Saakashvili was allowed to pass through the Polish checkpoint at the Shehyni border crossing on September 10, but a line of border guards blocked his approach to the Ukrainian checkpoint.
The former Georgian president and his supporters earlier tried to travel to the Ukrainian city of Lviv on a train, but it was held in the Polish city of Przemysl for hours until he got off and traveled by bus to the Shehyni border crossing.
An announcement made for passengers on the Ukrainian-operated train said the National Police of Ukraine had informed the rail service that "a person without a permit to enter the territory of Ukraine" was on board.

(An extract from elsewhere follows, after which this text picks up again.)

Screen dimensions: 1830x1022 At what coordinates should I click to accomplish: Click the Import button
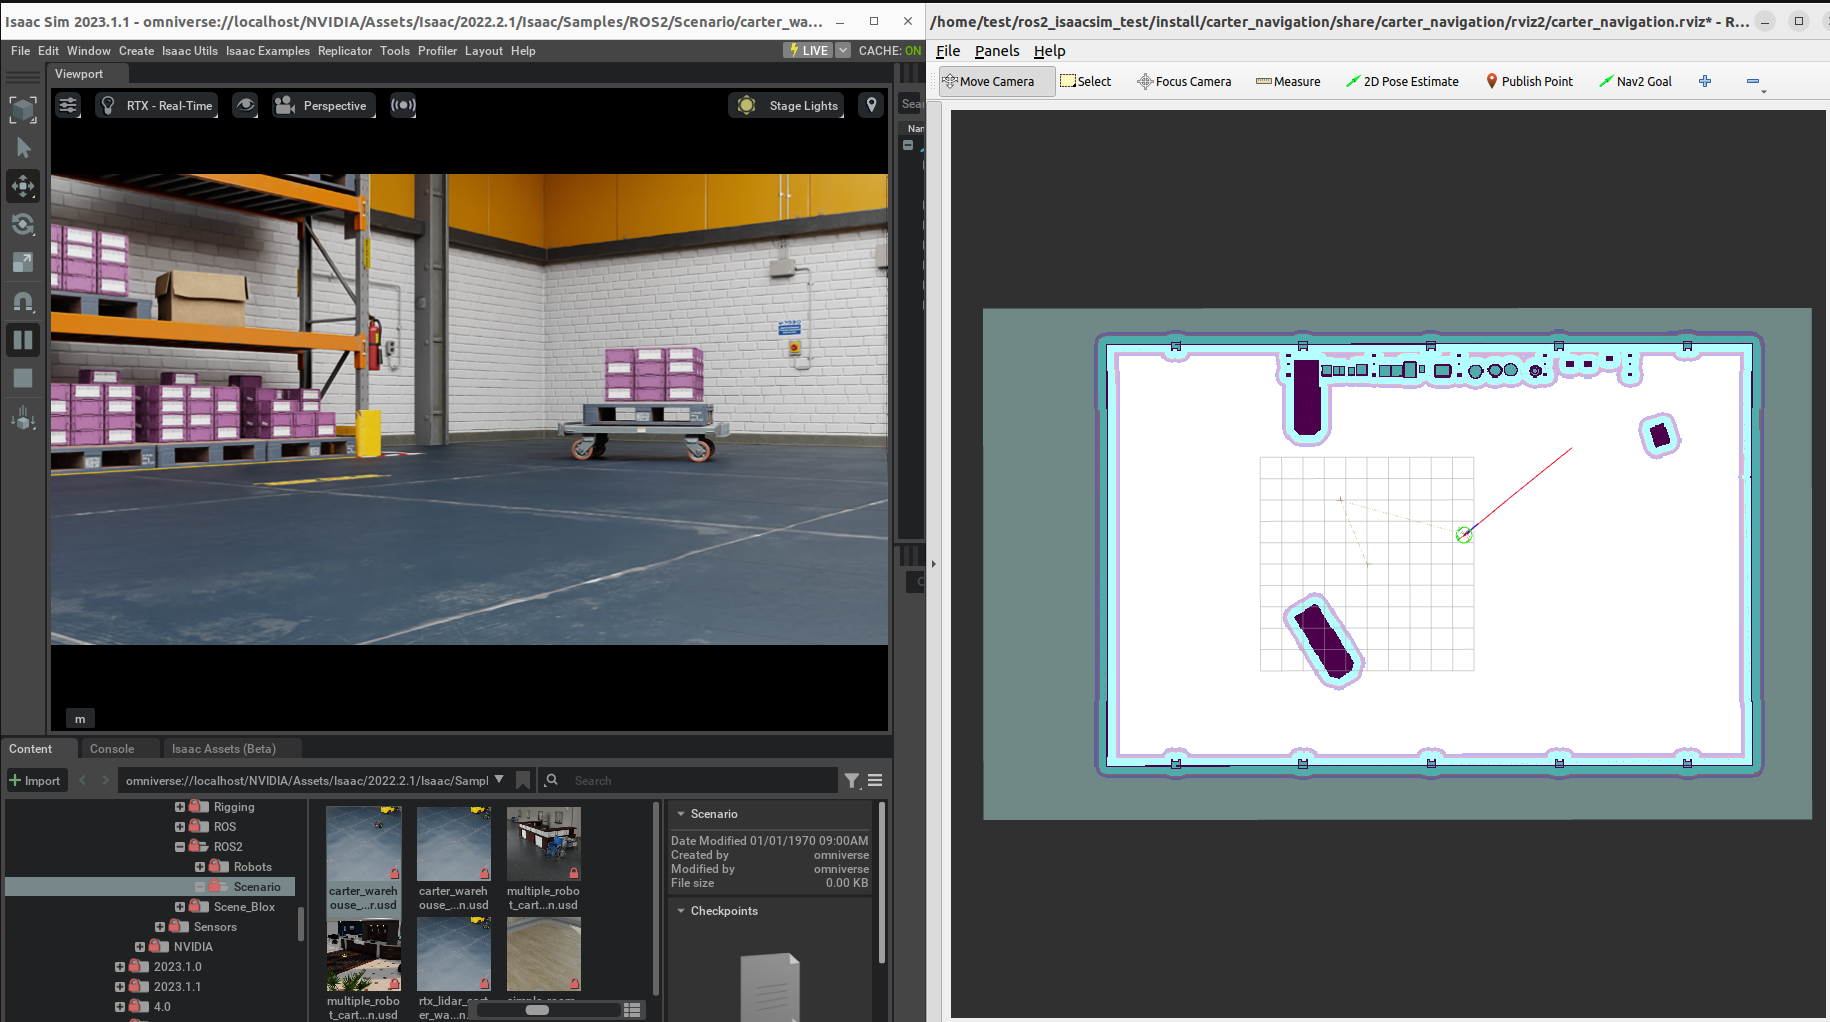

The announcement said, "in accordance with Ukraine's legislation, the train will move on as soon as that person leaves the train."

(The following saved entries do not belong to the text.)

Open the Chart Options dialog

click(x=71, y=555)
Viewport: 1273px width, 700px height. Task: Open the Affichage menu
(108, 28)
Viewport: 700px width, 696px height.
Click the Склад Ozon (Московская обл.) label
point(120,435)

Saakashvili responded to the move by vowing that he would "not not give up" until he crossed the border to challenge an order issued in July by Ukrainian President Petro Poroshenko that revoked his Ukrainian citizenship.
"I have lots of people with me and I have lots of people waiting, which is more important, on the other side [of the border]," Saakashvili said. "We have many dozens of Ukrainian MPs already here, some of them on the other side of the border. We will have some members of the European Parliament. Some of them will be joining me now as well."
Saakashvili said Poroshenko's actions, "the way how he mobilized the whole of the state apparatus" against him, "means that he feels some existential threat" from the former Georgian president.
"If Poroshenko is not afraid of me, let him give me equal footing, like it should be," Saakashvili said. "I mean, it just doesn't look good. It looks like he is getting rid of a political opponent. No matter how many times he says that I am not a danger [to] him, every action of his shows exactly the opposite -- that he regards me as a great and immediate danger. And I am very sad that it turned out this way, because I never intended it to be this way. But, anyway, he initiated this process and I have to stand up for legal rights."